Despite the best effort, especially when installing tools, it is likely that the build process will not go quite as expected and manual intervention will be necessary. In this case, start Galaxy as described in the previous sub-section, and login as the bootstrap user (use the login info you defined for variables galaxy_admin_user and galaxy_admin_user_password). Tools can then be 'repaired' from the Galaxy Admin page.

Keep in mind that whatever actions you perform in Galaxy at this stage will be preserved in the final build. For example, if you create a user, upload data, or run jobs - all of these will be preserved after the file system build process is completed. It it thus a good idea to see what has broken, find a permanent fix for it, update the build process and build everything again. Unfortunately, this does not apply to tools installed from the Toolshed because it is likely you will not have control over those tools. Those tools need to be repaired manually/via Galaxy.
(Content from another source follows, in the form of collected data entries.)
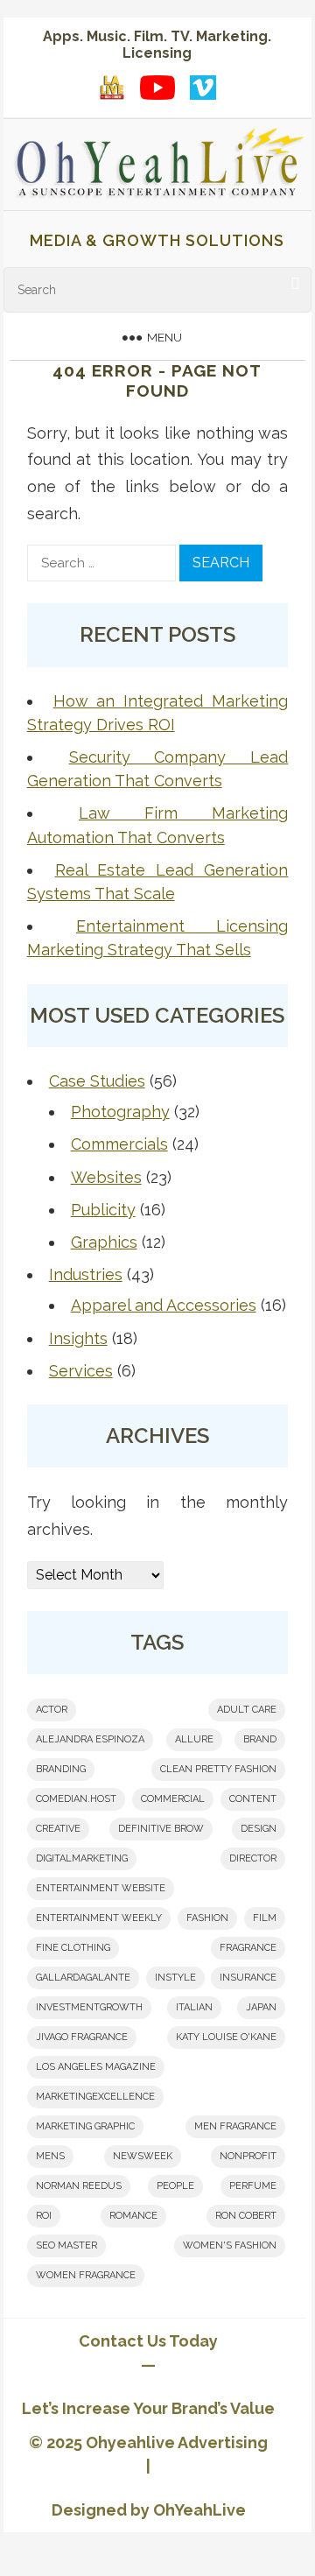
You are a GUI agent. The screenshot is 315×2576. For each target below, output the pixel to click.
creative (58, 1828)
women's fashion (229, 2245)
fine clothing (73, 1947)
After you are done troubleshooting, stop Galaxy, ProFTPd, and Postgres from CloudMan's Admin page and run the playbook with only cm_create_archive enabled.

Tying it all together

After all the components have been built, we need a little bit of glue to tie it all together. See this page (section Tie it all together) for the required details.

Galaxy Server Branch - this is probably not working any more

This role will build a standalone Galaxy Server that is configured to be production-ready. The Server does not contain any of the cloud or CloudMan components but instead focuses on providing a well-configured standalone instance of the Galaxy application for a dedicated server. As part of the installation, Galaxy will be configured to use the local job runner. Note that this role will install a number of system packages, system users, as well as Galaxy-required software and configurations and thus requires root access; it is best used on a dedicated system or a VM.

To run this role, you must switch to the server branch of the repository. The configuration options used to setup the Server are available within the individual files in the group_vars folder. Make sure to change the value of psql_galaxyftp_password in group_vars/all! Next, create a copy of inventory/builders.sample as inventory/builders and provide the IP address of the target machine under both under image-builder and galaxyFS-builder host groups. Once the settings are to your liking, run the role with

ansible-playbook -i inventory/builders cloud.yml --tags "server"

Once the run has completed and you'd like to install Galaxy tools, take a look at the scripts directory in this repository for an automated method of installing the tools.